怪我们工作做的不到位,主要原因是我们太心软。”粉肿脸的女人又发出刺耳的声音。
“进屋。”戴金色手表的男人发号令。
他们一哄的都挤进了屋里,把不能带走的,能砸的就砸,能砍的就砍;把能带走的就放一边。屋里各种被摔被砸被砍的声音,聚成一股无形的冲力,冲进人的耳朵,能让小孩害怕,能让大人焦虑。一阵忙活完之后,他们拿着各自想带走的东西,就出来了。
“你们也给人家留着点,人家还有小孩要养活,这跟抢劫有什么区别,这做的也太绝了点。”杨绿梅说。
“这些是要上交的,养不活小孩是他们活该自找的。养不活小孩,多生一个男孩就能养活了?养不活为什么还要生?不要装可怜。”戴金色手表的男人说。
安竹从里面的衣服口袋里摸出那一直舍不得花的又皱又旧的五毛钱,握在手心,很胆怯的从田娘家出来,“给你们,可以买泡泡糖吃。”安竹满脸的眼泪还没干,仰着头,手举的很高。
“给我们干什么。”粉肿脸的女人刺耳的说。
“别给他们。”安桃把安竹拉到身边,用保护的姿势站安竹前面,用仇恨的眼光看着他们。
“我告诉你们,我爸爸很凶很厉害的,等他回来了,把你们统统都干掉。”安桃大着胆子,扯着嗓门对着他们叫。
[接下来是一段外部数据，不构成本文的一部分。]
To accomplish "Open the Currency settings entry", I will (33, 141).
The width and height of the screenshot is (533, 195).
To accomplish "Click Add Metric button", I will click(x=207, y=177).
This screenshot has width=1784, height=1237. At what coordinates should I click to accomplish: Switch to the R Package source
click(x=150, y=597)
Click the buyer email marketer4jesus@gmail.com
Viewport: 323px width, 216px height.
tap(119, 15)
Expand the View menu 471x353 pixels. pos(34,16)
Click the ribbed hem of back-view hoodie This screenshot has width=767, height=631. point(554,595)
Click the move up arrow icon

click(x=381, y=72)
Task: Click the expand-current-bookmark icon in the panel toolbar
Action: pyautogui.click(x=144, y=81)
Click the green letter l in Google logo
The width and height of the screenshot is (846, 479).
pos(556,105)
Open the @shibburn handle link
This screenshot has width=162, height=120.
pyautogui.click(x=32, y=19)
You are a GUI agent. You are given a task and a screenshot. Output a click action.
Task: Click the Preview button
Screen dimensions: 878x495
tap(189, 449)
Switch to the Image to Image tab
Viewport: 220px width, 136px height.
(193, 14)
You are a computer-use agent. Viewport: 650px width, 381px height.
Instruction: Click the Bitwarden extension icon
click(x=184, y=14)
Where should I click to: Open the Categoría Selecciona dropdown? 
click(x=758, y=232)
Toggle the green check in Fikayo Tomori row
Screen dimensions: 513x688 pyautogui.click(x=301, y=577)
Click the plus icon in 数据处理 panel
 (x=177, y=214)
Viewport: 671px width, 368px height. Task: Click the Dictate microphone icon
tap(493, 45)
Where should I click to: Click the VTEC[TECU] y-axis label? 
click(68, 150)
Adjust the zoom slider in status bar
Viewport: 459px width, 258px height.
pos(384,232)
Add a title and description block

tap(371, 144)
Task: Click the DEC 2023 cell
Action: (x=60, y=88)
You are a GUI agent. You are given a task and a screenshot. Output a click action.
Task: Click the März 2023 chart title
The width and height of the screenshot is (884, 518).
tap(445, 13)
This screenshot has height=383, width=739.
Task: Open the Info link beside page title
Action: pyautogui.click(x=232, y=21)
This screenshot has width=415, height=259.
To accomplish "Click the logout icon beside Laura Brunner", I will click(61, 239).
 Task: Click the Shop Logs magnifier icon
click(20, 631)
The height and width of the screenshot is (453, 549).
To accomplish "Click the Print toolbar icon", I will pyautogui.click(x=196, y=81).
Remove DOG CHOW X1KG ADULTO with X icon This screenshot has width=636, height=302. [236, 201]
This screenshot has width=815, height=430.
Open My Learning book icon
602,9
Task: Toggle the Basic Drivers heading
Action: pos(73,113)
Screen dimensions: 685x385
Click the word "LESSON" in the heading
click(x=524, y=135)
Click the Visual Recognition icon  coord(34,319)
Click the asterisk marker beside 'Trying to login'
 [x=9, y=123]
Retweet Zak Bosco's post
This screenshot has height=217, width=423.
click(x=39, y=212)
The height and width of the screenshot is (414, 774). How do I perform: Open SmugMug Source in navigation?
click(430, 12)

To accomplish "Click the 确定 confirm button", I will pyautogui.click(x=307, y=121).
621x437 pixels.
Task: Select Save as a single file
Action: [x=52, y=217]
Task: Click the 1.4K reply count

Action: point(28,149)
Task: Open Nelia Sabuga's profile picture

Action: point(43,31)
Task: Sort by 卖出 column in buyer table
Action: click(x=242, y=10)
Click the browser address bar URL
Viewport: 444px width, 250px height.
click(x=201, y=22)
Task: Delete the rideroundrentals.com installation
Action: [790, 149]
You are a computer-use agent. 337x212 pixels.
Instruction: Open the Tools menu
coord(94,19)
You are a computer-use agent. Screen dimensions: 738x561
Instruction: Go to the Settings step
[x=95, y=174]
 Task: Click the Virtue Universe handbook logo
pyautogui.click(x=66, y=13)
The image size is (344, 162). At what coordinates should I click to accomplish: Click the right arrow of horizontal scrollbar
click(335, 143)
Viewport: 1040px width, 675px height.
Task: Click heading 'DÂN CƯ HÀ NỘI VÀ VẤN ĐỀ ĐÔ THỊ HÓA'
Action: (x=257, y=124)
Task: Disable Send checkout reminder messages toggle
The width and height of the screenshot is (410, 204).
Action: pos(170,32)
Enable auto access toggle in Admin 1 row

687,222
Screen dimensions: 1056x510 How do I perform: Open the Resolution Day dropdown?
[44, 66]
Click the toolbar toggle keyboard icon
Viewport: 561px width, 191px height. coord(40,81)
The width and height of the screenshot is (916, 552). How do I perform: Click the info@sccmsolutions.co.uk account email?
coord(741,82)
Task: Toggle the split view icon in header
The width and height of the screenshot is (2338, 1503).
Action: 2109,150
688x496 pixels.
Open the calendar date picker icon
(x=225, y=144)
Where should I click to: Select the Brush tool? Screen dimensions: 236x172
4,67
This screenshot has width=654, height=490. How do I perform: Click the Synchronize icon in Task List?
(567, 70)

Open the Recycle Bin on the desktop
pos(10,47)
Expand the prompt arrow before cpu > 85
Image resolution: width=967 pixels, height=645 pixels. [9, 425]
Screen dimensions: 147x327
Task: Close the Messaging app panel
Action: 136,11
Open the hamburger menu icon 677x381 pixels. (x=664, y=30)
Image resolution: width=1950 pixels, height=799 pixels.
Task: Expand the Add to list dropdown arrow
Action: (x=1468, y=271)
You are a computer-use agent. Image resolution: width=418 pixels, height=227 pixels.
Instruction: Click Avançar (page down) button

“这个小朋友挺厉害的,这是你们家吧?”粉肿脸的女人问,“告诉阿姨,你们妈妈去哪了?”
“我告诉你们,我爸爸去找警察叔叔了,会找很多很多的警察叔叔来,把你们统统抓起来,吓死你们,把你们统统都吓死。”安桃扯着嗓门叫,生怕他们听不见。
计生委的人都笑了,都说安桃很有趣。
那个粉肿脸的女人又说:“那好,阿姨就等着你爸爸回来,看他怎么把我们给吓死,哈哈哈”
“唉呀,我的娘呀,这可怎么活呀。”突然,雷凤凰的声音从人群的后面传来,大家都回头让开道让雷凤凰走进来。
“唉呀,我的娘呀,我的祖宗呀,你们让我怎么活呀。”雷凤凰一走进来就瘫坐在地上,用哭腔喊,“你们把我大儿子的屋砍成这样,这怎么住人?以后怎么过活,你们这些没良心的人,我不活了我不活了,我的娘呀。”
“你儿媳妇在哪?”粉肿脸的女人问。
“他们在哪里,我一个老人怎么晓得,我不活了,我不活了,我儿子欠你们什么,我的娘呀。”雷凤凰用哭腔嚷着。
“告诉你儿子,叫他别再生了,以后就不会这么便宜放过你们。”戴金色手表的人说。
“我儿子不生个男孩,以后打仗了,谁去帮国家打仗,像你们这些当官的,吃的好,睡的好,谁会去打仗送死,唉呀,让我死了算了,让我死了算了”雷凤凰一直用哭腔说。
能砸的都砸了,不想砸的,他们也顺手拿走了,戴金色手表的人扔下一句警告:“你们谁敢超生,不会像今天这样便宜的放过你们。”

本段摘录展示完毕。